Vojnův Městec is a market town in Žďár nad Sázavou District in the Vysočina Region of the Czech Republic. It has about 800 inhabitants.

==Administrative division==
Vojnův Městec consists of two municipal parts (in brackets population according to the 2021 census):
- Vojnův Městec (749)
- Nová Huť (4)

==Etymology==
The name literally means "Vojna's small town" in Czech.

==Geography==
Vojnův Městec is located about 13 km northeast of Žďár nad Sázavou and 37 km northeast of Jihlava. The municipal territory extends into three geomorphological regions: the northwestern part lies in the Iron Mountains, the southwestern part lies in the Upper Sázava Hills and the eastern part lies in the Upper Svratka Highlands. The highest point is at 795 m above sea level.

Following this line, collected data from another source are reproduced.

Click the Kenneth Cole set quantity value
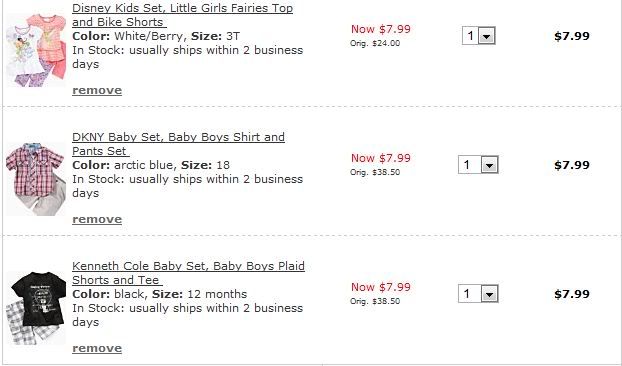The image size is (622, 366). pyautogui.click(x=470, y=294)
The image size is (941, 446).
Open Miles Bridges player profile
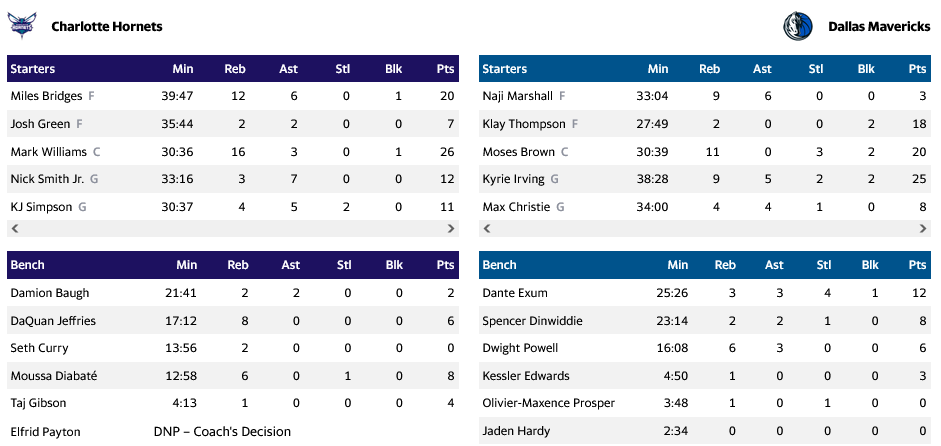[47, 96]
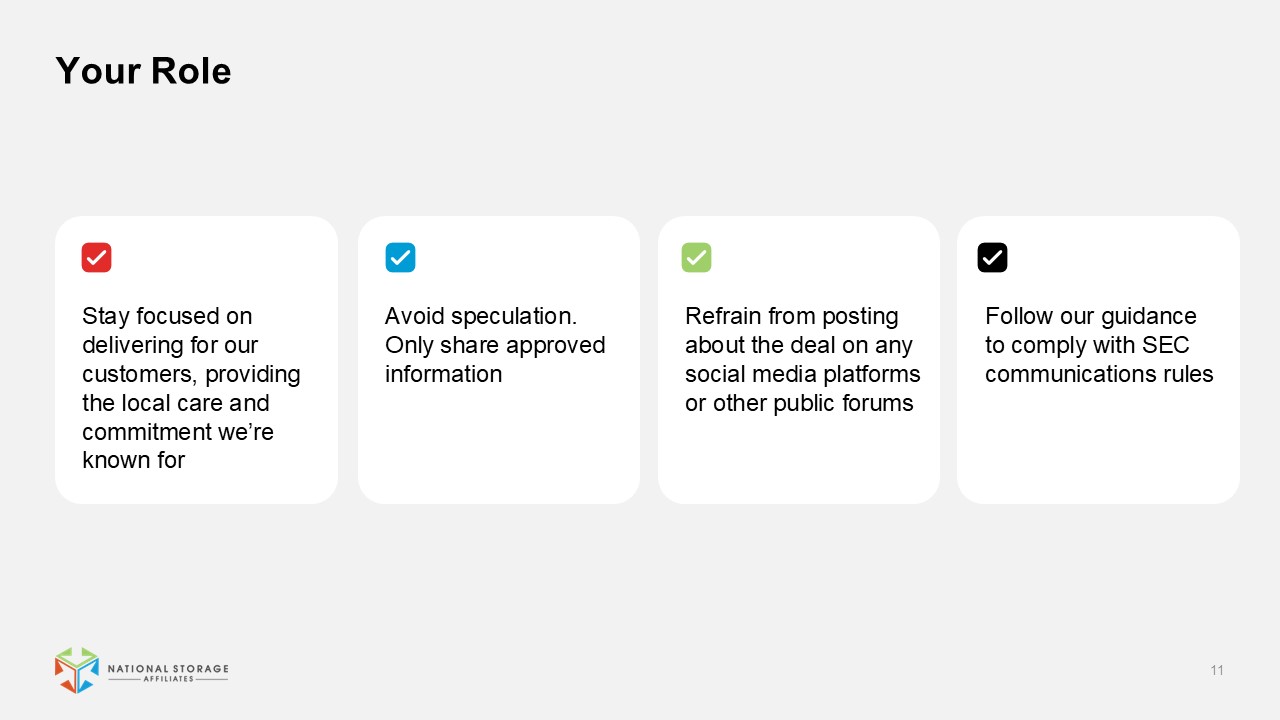Click the green checkmark box icon
This screenshot has height=720, width=1280.
coord(696,258)
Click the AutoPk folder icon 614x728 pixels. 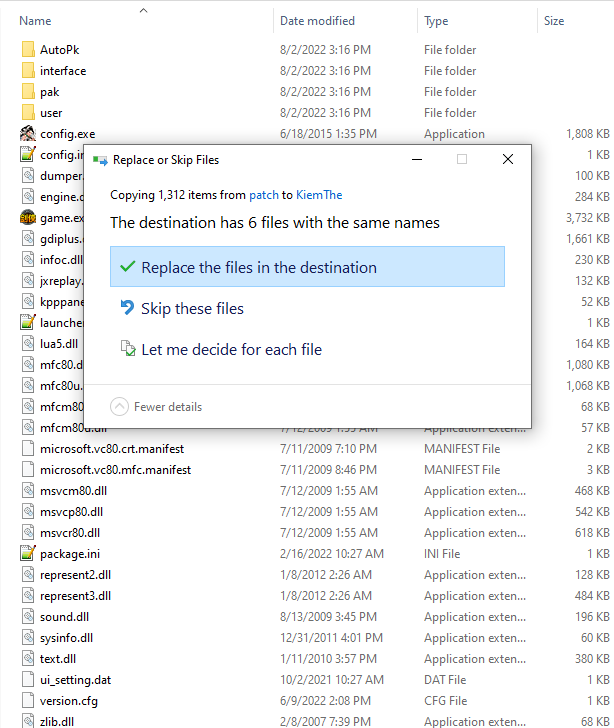28,50
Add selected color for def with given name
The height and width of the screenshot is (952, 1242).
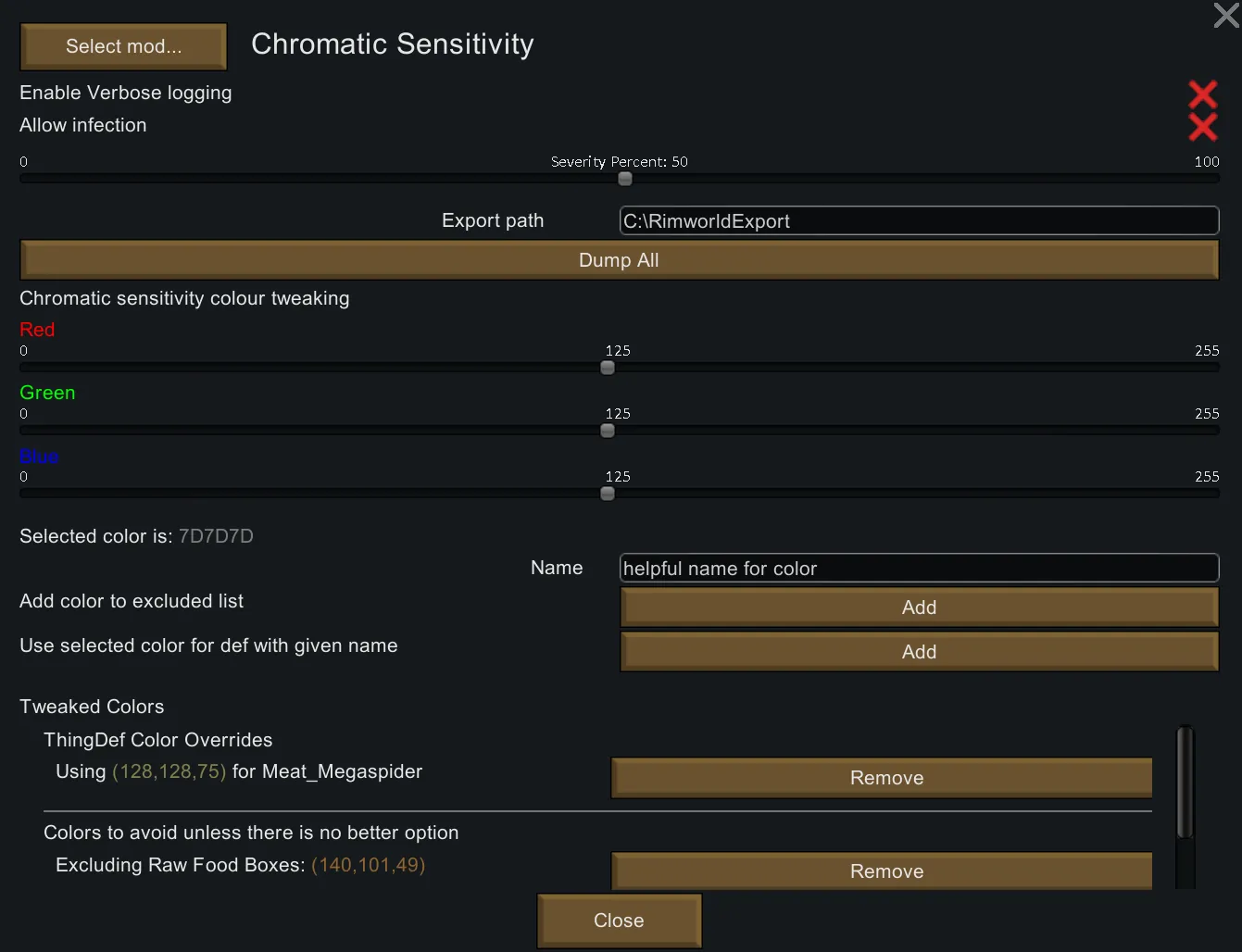pos(918,652)
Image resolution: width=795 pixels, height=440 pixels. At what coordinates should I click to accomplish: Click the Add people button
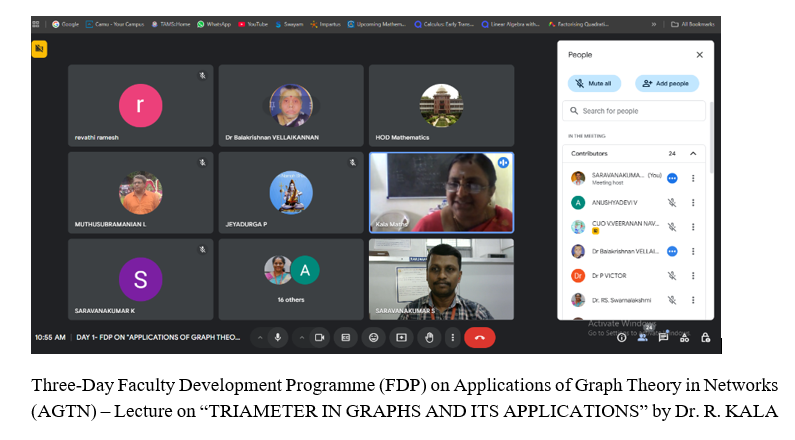tap(667, 83)
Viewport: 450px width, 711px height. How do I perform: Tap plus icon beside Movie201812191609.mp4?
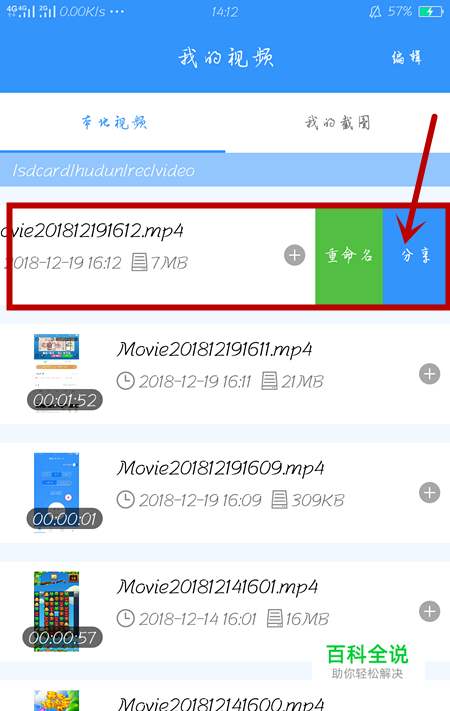coord(429,493)
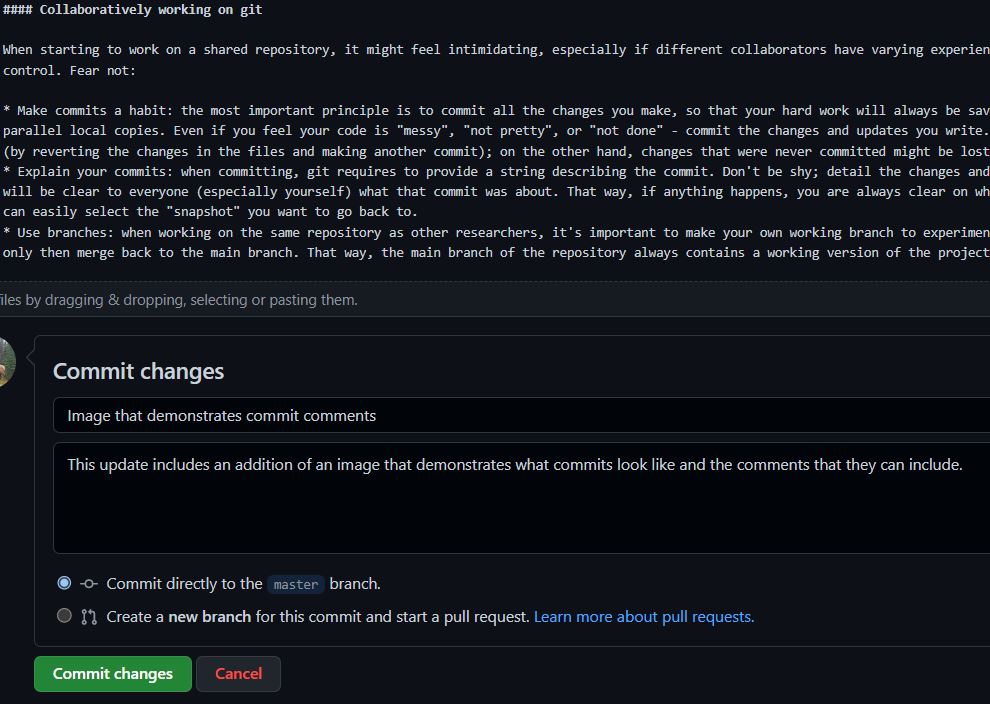Click into the extended commit description text area
Screen dimensions: 990x704
click(x=522, y=498)
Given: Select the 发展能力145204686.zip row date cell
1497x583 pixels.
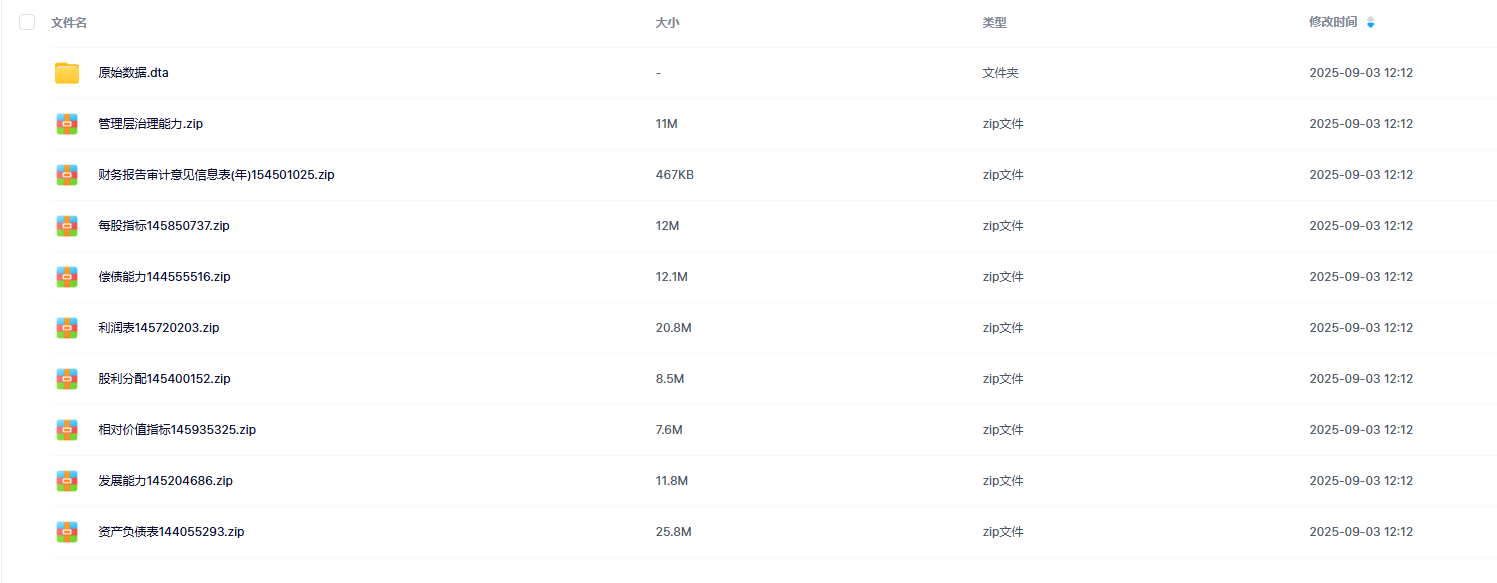Looking at the screenshot, I should [x=1360, y=481].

The brook Městecký potok flows through the market town. The upper course of the Sázava River flows through the woods in the eastern part of the territory. There is the Malé Dářko fishpond in the municipal territory; Velké Dářko, the largest fishpond in the Vysočina Region, is located just beyond the southern municipal border. The Radostínské rašeliniště National Nature Reserve is located between these two fishponds. The whole territory of Vojnův Městec lies within the Žďárské vrchy Protected Landscape Area.

==History==
THe first written mention of Vojnův Městec (initially named Jindřichova Ves) is in a deed of the monastery in Žďár nad Sázavou from 1293. The monastery probably founded the village. Around 1357, when it was called Münprech, the village was acquired by the Vojna of Štětí noble family and promoted to a market town. In the 1430s, the market town began to be called Vojnův Městec after the last member of the Vojna family, Jan Vojna.

==Transport==
The I/37 road from Pardubice to Žďár nad Sázavou runs through the market town.

==Sights==
The main landmark of Vojnův Městec is the Church of Saint Andrew. Originally a Gothic church, it was rebuilt in the Baroque style in 1770.

An architecturally valuable building is the large Baroque house No. 8 that once served as an inn.